===== The data

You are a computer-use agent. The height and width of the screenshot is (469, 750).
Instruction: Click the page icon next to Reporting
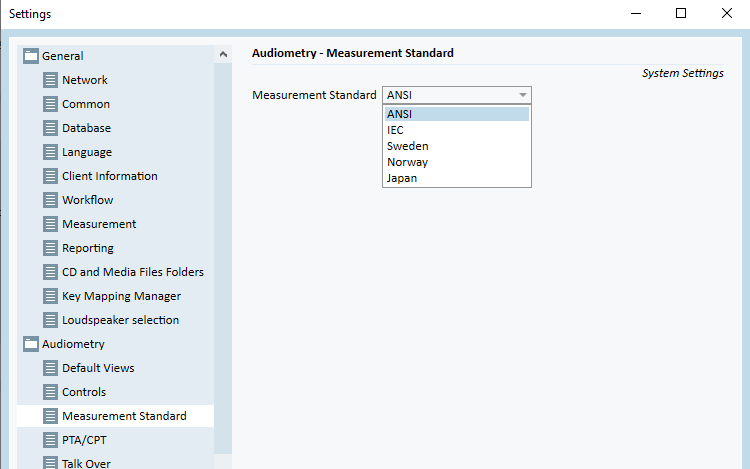point(50,248)
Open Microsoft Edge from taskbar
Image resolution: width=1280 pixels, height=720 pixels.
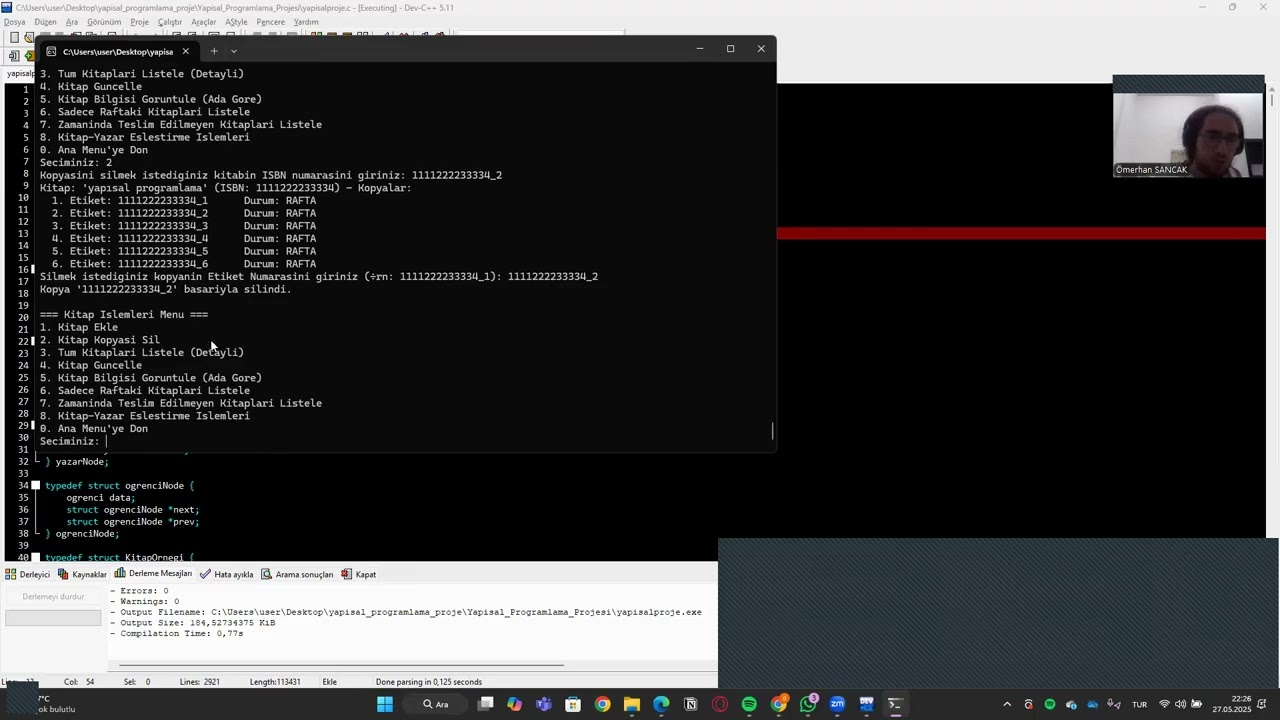(x=661, y=704)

==========

## Aim of the exercise
Write out exactly the lines from the one containing "Image resolution: width=1280" through the last line of the records above, both ends included, and leave out any pictures.

## Output
Image resolution: width=1280 pixels, height=720 pixels.
(x=661, y=704)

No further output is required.